Selected passage:
○ ○ ○ ○
Proving its penchant for improving efficiency, the 21st Theater Sustainment Command won two Lean Six Sigma excellence awards as announced Aug. 15 by the U.S. Army’s Office of Business Transformation.
The TSC won the Organizational Deployment award for organizations subordinate to commands — typically division and corps level organizations — and a project award for its Organizational Clothing and Individual Equipment project.
These two LEAP awards, as they are commonly known, mark six years of recognized excellence in 21st TSC’s process improvement efforts. It is now the sixth year in a row the command has won a project award, and five of the past six years, the command has won the Organizational Deployment category.
The Organizational Deployment category assesses a unit’s overall implementation of Lean Six Sigma, and other continuous process improvement efforts, taking into account such factors as the programs overall operational as well as financial impact, its ability to measure the impacts of its efforts, and the potential of the program’s efforts for replication in other organizations.
○ ○ ○ ○
Source data:
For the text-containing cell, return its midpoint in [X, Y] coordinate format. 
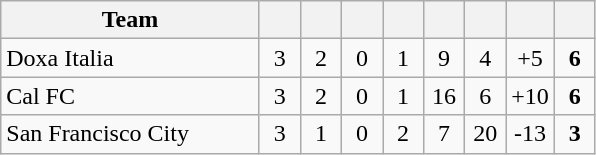
16 [444, 96]
Doxa Italia [130, 58]
9 [444, 58]
7 [444, 134]
Cal FC [130, 96]
+5 [530, 58]
+10 [530, 96]
20 [486, 134]
-13 [530, 134]
4 [486, 58]
San Francisco City [130, 134]
Team [130, 20]
Return the [X, Y] coordinate for the center point of the cell that contains the specified text.  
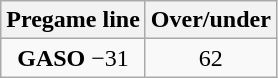
GASO −31 [74, 58]
Over/under [210, 20]
62 [210, 58]
Pregame line [74, 20]
Search for the cell housing the specified text and yield its [X, Y] center coordinate. 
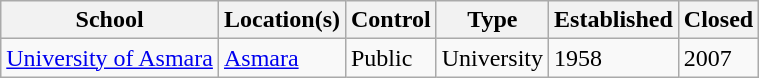
2007 [718, 58]
Location(s) [282, 20]
School [110, 20]
Asmara [282, 58]
Public [390, 58]
University [492, 58]
Control [390, 20]
University of Asmara [110, 58]
1958 [614, 58]
Type [492, 20]
Established [614, 20]
Closed [718, 20]
From the cell containing the given text, extract its center point as [x, y] coordinate. 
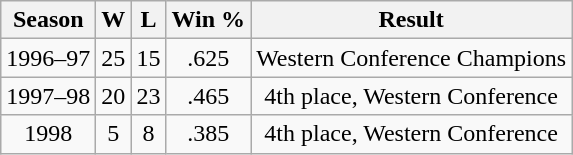
.385 [208, 134]
L [148, 20]
.465 [208, 96]
Result [412, 20]
Western Conference Champions [412, 58]
Season [48, 20]
1997–98 [48, 96]
25 [114, 58]
1996–97 [48, 58]
.625 [208, 58]
5 [114, 134]
8 [148, 134]
23 [148, 96]
20 [114, 96]
Win % [208, 20]
1998 [48, 134]
15 [148, 58]
W [114, 20]
Extract the (x, y) coordinate from the center of the cell holding the provided text.  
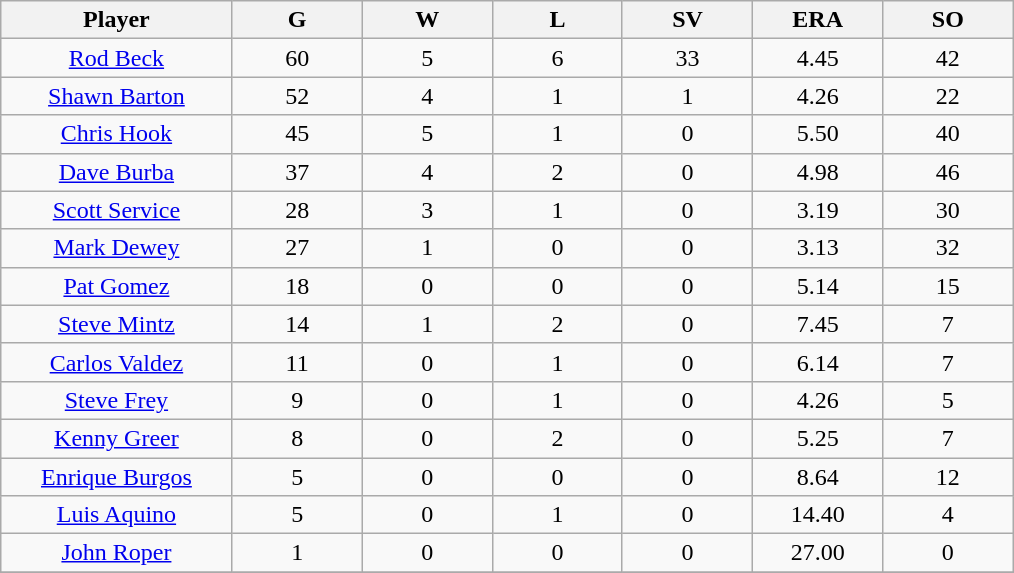
6.14 (818, 362)
22 (948, 96)
18 (297, 286)
Shawn Barton (116, 96)
SO (948, 20)
6 (557, 58)
Steve Frey (116, 400)
Mark Dewey (116, 248)
W (427, 20)
60 (297, 58)
3.13 (818, 248)
5.14 (818, 286)
G (297, 20)
28 (297, 210)
27 (297, 248)
27.00 (818, 553)
14 (297, 324)
4.98 (818, 172)
5.25 (818, 438)
L (557, 20)
45 (297, 134)
4.45 (818, 58)
Chris Hook (116, 134)
8 (297, 438)
Carlos Valdez (116, 362)
5.50 (818, 134)
3.19 (818, 210)
Steve Mintz (116, 324)
3 (427, 210)
Player (116, 20)
Dave Burba (116, 172)
Scott Service (116, 210)
7.45 (818, 324)
32 (948, 248)
14.40 (818, 515)
Pat Gomez (116, 286)
Kenny Greer (116, 438)
ERA (818, 20)
40 (948, 134)
Luis Aquino (116, 515)
SV (687, 20)
11 (297, 362)
12 (948, 477)
52 (297, 96)
9 (297, 400)
42 (948, 58)
46 (948, 172)
15 (948, 286)
37 (297, 172)
33 (687, 58)
John Roper (116, 553)
30 (948, 210)
8.64 (818, 477)
Rod Beck (116, 58)
Enrique Burgos (116, 477)
Determine the [x, y] coordinate at the center of the cell enclosing the given text.  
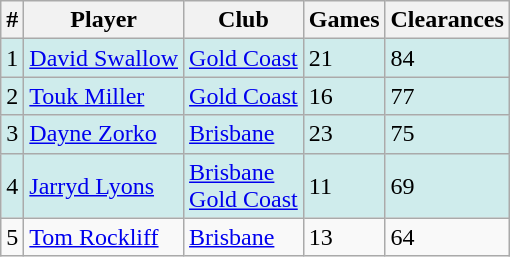
Clearances [447, 20]
11 [344, 186]
4 [12, 186]
75 [447, 134]
13 [344, 237]
3 [12, 134]
Dayne Zorko [104, 134]
Player [104, 20]
77 [447, 96]
5 [12, 237]
23 [344, 134]
David Swallow [104, 58]
84 [447, 58]
1 [12, 58]
BrisbaneGold Coast [244, 186]
16 [344, 96]
Jarryd Lyons [104, 186]
Games [344, 20]
Touk Miller [104, 96]
69 [447, 186]
Club [244, 20]
# [12, 20]
2 [12, 96]
64 [447, 237]
Tom Rockliff [104, 237]
21 [344, 58]
Extract the [X, Y] coordinate from the center of the cell holding the provided text.  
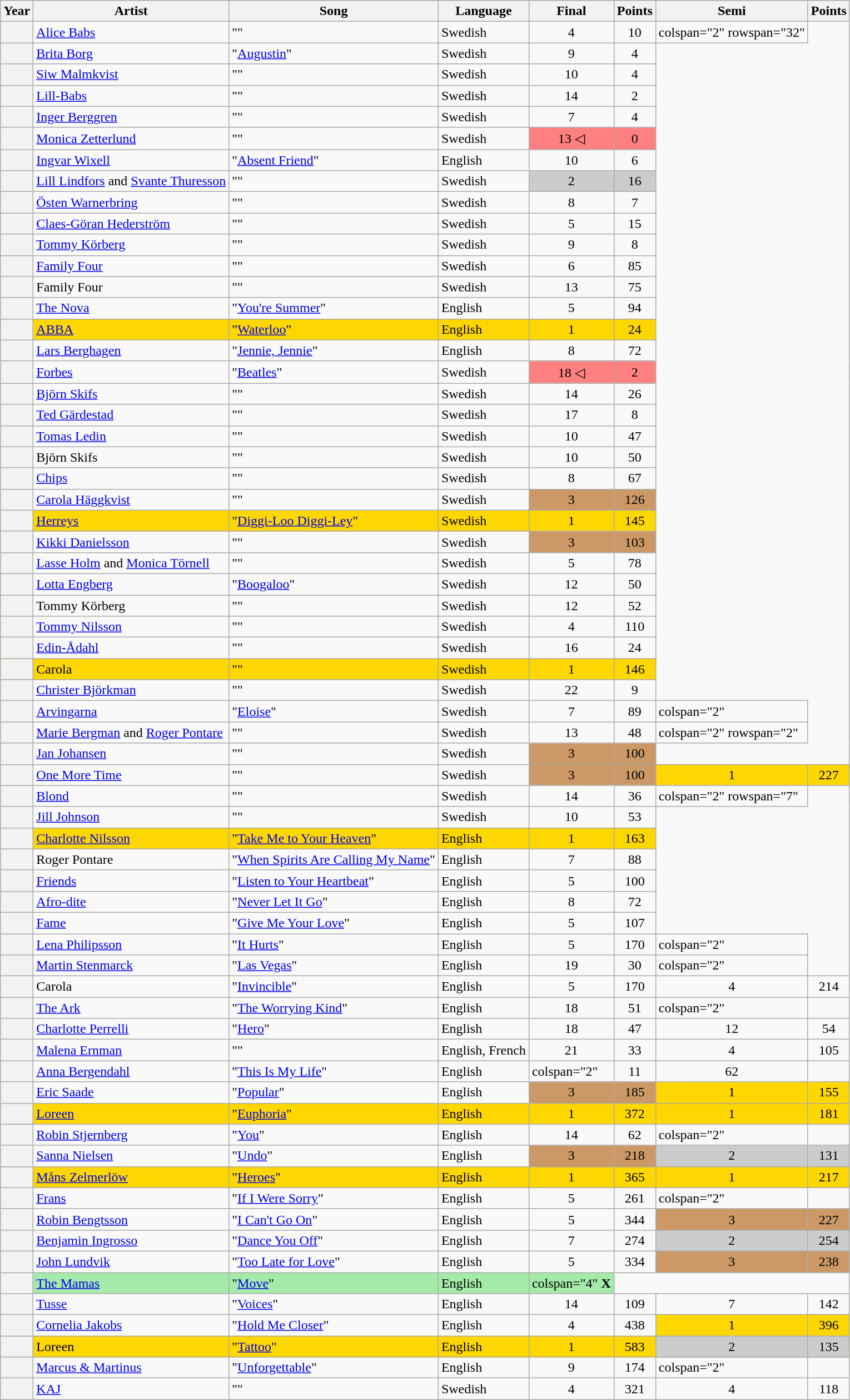
146 [635, 669]
Anna Bergendahl [131, 1071]
"Hero" [334, 1028]
Alice Babs [131, 32]
321 [635, 1388]
Fame [131, 922]
colspan="4" X [571, 1283]
Lotta Engberg [131, 584]
17 [571, 415]
Robin Bengtsson [131, 1219]
Final [571, 11]
583 [635, 1346]
15 [635, 223]
"Hold Me Closer" [334, 1325]
Marie Bergman and Roger Pontare [131, 732]
Jan Johansen [131, 753]
Blond [131, 796]
238 [828, 1261]
396 [828, 1325]
Lill-Babs [131, 96]
Herreys [131, 520]
51 [635, 1007]
19 [571, 965]
Tusse [131, 1304]
Semi [732, 11]
"Eloise" [334, 711]
Måns Zelmerlöw [131, 1176]
Charlotte Perrelli [131, 1028]
"Boogaloo" [334, 584]
155 [828, 1092]
185 [635, 1092]
"Move" [334, 1283]
Siw Malmkvist [131, 74]
103 [635, 541]
Lill Lindfors and Svante Thuresson [131, 181]
85 [635, 266]
Lasse Holm and Monica Törnell [131, 563]
52 [635, 605]
"Take Me to Your Heaven" [334, 838]
Tommy Nilsson [131, 627]
Jill Johnson [131, 817]
John Lundvik [131, 1261]
334 [635, 1261]
"Beatles" [334, 372]
Christer Björkman [131, 690]
365 [635, 1176]
109 [635, 1304]
Chips [131, 478]
colspan="2" rowspan="7" [732, 796]
218 [635, 1155]
"If I Were Sorry" [334, 1197]
Friends [131, 880]
"When Spirits Are Calling My Name" [334, 859]
372 [635, 1113]
107 [635, 922]
Forbes [131, 372]
Claes-Göran Hederström [131, 223]
"You're Summer" [334, 308]
53 [635, 817]
"Tattoo" [334, 1346]
"Too Late for Love" [334, 1261]
174 [635, 1367]
Östen Warnerbring [131, 202]
"Jennie, Jennie" [334, 350]
67 [635, 478]
Tomas Ledin [131, 436]
78 [635, 563]
Eric Saade [131, 1092]
The Mamas [131, 1283]
colspan="2" rowspan="2" [732, 732]
0 [635, 138]
26 [635, 394]
"Unforgettable" [334, 1367]
"Invincible" [334, 986]
Charlotte Nilsson [131, 838]
254 [828, 1240]
18 ◁ [571, 372]
"Waterloo" [334, 329]
ABBA [131, 329]
Lars Berghagen [131, 350]
11 [635, 1071]
214 [828, 986]
110 [635, 627]
"I Can't Go On" [334, 1219]
"It Hurts" [334, 943]
"Dance You Off" [334, 1240]
Frans [131, 1197]
Lena Philipsson [131, 943]
"Heroes" [334, 1176]
English, French [484, 1050]
Arvingarna [131, 711]
"Absent Friend" [334, 160]
181 [828, 1113]
Artist [131, 11]
126 [635, 499]
Carola Häggkvist [131, 499]
One More Time [131, 774]
344 [635, 1219]
Robin Stjernberg [131, 1134]
colspan="2" rowspan="32" [732, 32]
30 [635, 965]
217 [828, 1176]
"Diggi-Loo Diggi-Ley" [334, 520]
"Undo" [334, 1155]
Malena Ernman [131, 1050]
Marcus & Martinus [131, 1367]
22 [571, 690]
"Never Let It Go" [334, 901]
Language [484, 11]
Cornelia Jakobs [131, 1325]
48 [635, 732]
"This Is My Life" [334, 1071]
Sanna Nielsen [131, 1155]
118 [828, 1388]
Ingvar Wixell [131, 160]
Benjamin Ingrosso [131, 1240]
142 [828, 1304]
"Popular" [334, 1092]
105 [828, 1050]
Ted Gärdestad [131, 415]
36 [635, 796]
Roger Pontare [131, 859]
13 ◁ [571, 138]
The Nova [131, 308]
438 [635, 1325]
"You" [334, 1134]
88 [635, 859]
Martin Stenmarck [131, 965]
"Voices" [334, 1304]
Song [334, 11]
Edin-Ådahl [131, 648]
89 [635, 711]
"Listen to Your Heartbeat" [334, 880]
Brita Borg [131, 53]
33 [635, 1050]
54 [828, 1028]
The Ark [131, 1007]
Monica Zetterlund [131, 138]
274 [635, 1240]
131 [828, 1155]
21 [571, 1050]
135 [828, 1346]
75 [635, 287]
261 [635, 1197]
"Give Me Your Love" [334, 922]
"Las Vegas" [334, 965]
KAJ [131, 1388]
"Augustin" [334, 53]
Year [17, 11]
145 [635, 520]
Kikki Danielsson [131, 541]
163 [635, 838]
"The Worrying Kind" [334, 1007]
Afro-dite [131, 901]
94 [635, 308]
Inger Berggren [131, 117]
"Euphoria" [334, 1113]
Pinpoint the cell where the given text exists, returning its [X, Y] midpoint coordinate. 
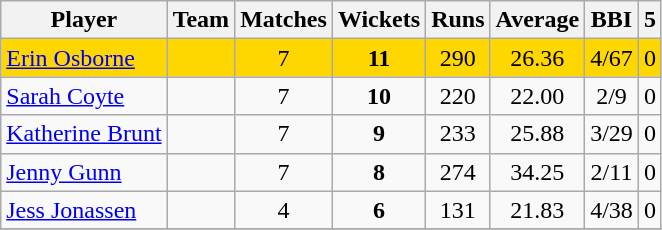
Team [201, 20]
10 [378, 96]
Jenny Gunn [84, 172]
131 [458, 210]
4/38 [612, 210]
Erin Osborne [84, 58]
22.00 [538, 96]
Jess Jonassen [84, 210]
Katherine Brunt [84, 134]
26.36 [538, 58]
4/67 [612, 58]
2/9 [612, 96]
Average [538, 20]
9 [378, 134]
5 [650, 20]
34.25 [538, 172]
2/11 [612, 172]
4 [284, 210]
Sarah Coyte [84, 96]
Matches [284, 20]
25.88 [538, 134]
11 [378, 58]
8 [378, 172]
21.83 [538, 210]
6 [378, 210]
274 [458, 172]
Runs [458, 20]
BBI [612, 20]
Wickets [378, 20]
290 [458, 58]
233 [458, 134]
3/29 [612, 134]
220 [458, 96]
Player [84, 20]
Locate the cell with the specified text and output its [X, Y] center coordinate. 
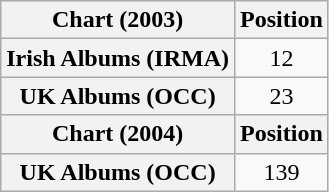
Irish Albums (IRMA) [118, 58]
23 [282, 96]
139 [282, 172]
Chart (2004) [118, 134]
Chart (2003) [118, 20]
12 [282, 58]
Provide the [X, Y] coordinate of the cell's center where the given text is located.  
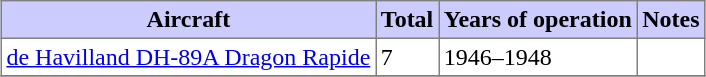
1946–1948 [538, 57]
7 [408, 57]
Notes [671, 20]
de Havilland DH-89A Dragon Rapide [188, 57]
Aircraft [188, 20]
Years of operation [538, 20]
Total [408, 20]
Detect which cell encompasses the target text, then output its (X, Y) center coordinate. 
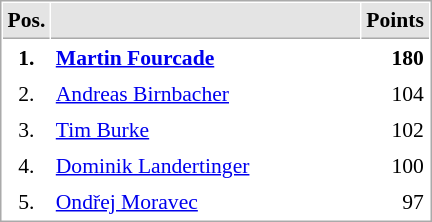
100 (396, 165)
Points (396, 21)
Martin Fourcade (206, 57)
97 (396, 201)
104 (396, 93)
102 (396, 129)
2. (26, 93)
Pos. (26, 21)
Tim Burke (206, 129)
4. (26, 165)
1. (26, 57)
Dominik Landertinger (206, 165)
180 (396, 57)
5. (26, 201)
Andreas Birnbacher (206, 93)
3. (26, 129)
Ondřej Moravec (206, 201)
For the text-containing cell, return its midpoint in [X, Y] coordinate format. 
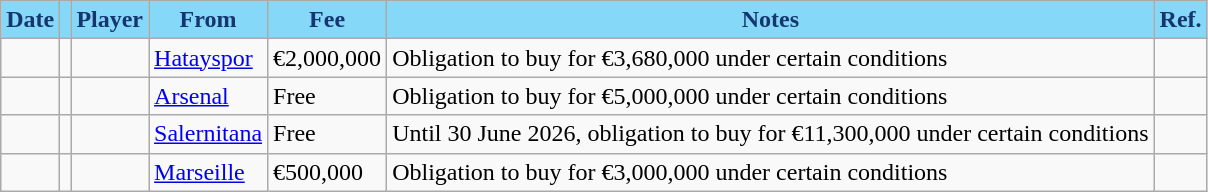
Obligation to buy for €3,000,000 under certain conditions [770, 172]
From [208, 20]
Until 30 June 2026, obligation to buy for €11,300,000 under certain conditions [770, 134]
Fee [328, 20]
Obligation to buy for €5,000,000 under certain conditions [770, 96]
Marseille [208, 172]
Obligation to buy for €3,680,000 under certain conditions [770, 58]
€2,000,000 [328, 58]
Ref. [1180, 20]
Arsenal [208, 96]
€500,000 [328, 172]
Salernitana [208, 134]
Date [30, 20]
Hatayspor [208, 58]
Notes [770, 20]
Player [110, 20]
Provide the (x, y) coordinate of the cell's center where the given text is located.  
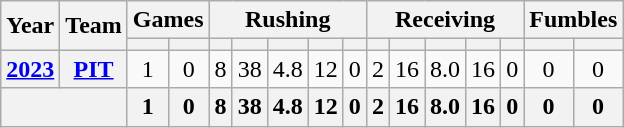
Fumbles (574, 20)
Team (94, 26)
Year (30, 26)
Games (168, 20)
Receiving (444, 20)
Rushing (288, 20)
2023 (30, 69)
PIT (94, 69)
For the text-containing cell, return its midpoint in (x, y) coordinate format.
○ ○ ○ ○
Task set:
a - In the records, write out the lines from the line with "2007 [718, 58]" up to and including the line with "Closed [718, 20]", substituting "State" for "Public" and leaving everything else unchanged.
b - Pick up the article on the 21st Theater Sustainment Command's Lean Six Sigma awards where it stops, and continue it.

Responses in order:
a -
2007 [718, 58]
Location(s) [282, 20]
School [110, 20]
Asmara [282, 58]
State [390, 58]
University [492, 58]
Control [390, 20]
University of Asmara [110, 58]
1958 [614, 58]
Type [492, 20]
Established [614, 20]
Closed [718, 20]

b -
The award takes into account how the command runs its process improvement program, how much training it offers, and how many projects the command completes. According to 21st TSC Operations Research Analyst and Master Black Belt, Jeffrey Gilbert, two of the command’s strengths are its ability to incorporate non-Lean Six Sigma process improvement techniques, and also its implementation of an extensive project tracking program.
“We’ve changed a lot over time, and one of the recent changes is that we look for broader innovation than just Lean Six Sigma,” Gilbert said. “We also have a very formal and detailed process for tracking projects across the command and making sure those projects are on track and meeting commander’s intent.”
The project award is given for an individual black belt project and takes into account factors such as operational and financial impact, as well as the project’s suitability for replication in other organizations.
The project that won the TSC the award this year was an improvement in the inventory management of U.S. Army Europe’s OCIE program. Under this program Soldiers receive and turn in individual equipment and clothing. This effort requires a significant inventory to ensure Soldiers have the equipment they need, when they need it, but an inefficient inventory management system can cost additional money. The improved system streamlined the Europe OCIE inventory and redistributed about $14 million to stateside facilities, making them available for future requirements.
The ultimate goal of the awards is to encourage continued process improvement, and the TSC’s winning streak exemplifies a commitment to effective process improvement, according to Col. Noah Cloud, the deputy director of G-8 for U.S. Army Europe.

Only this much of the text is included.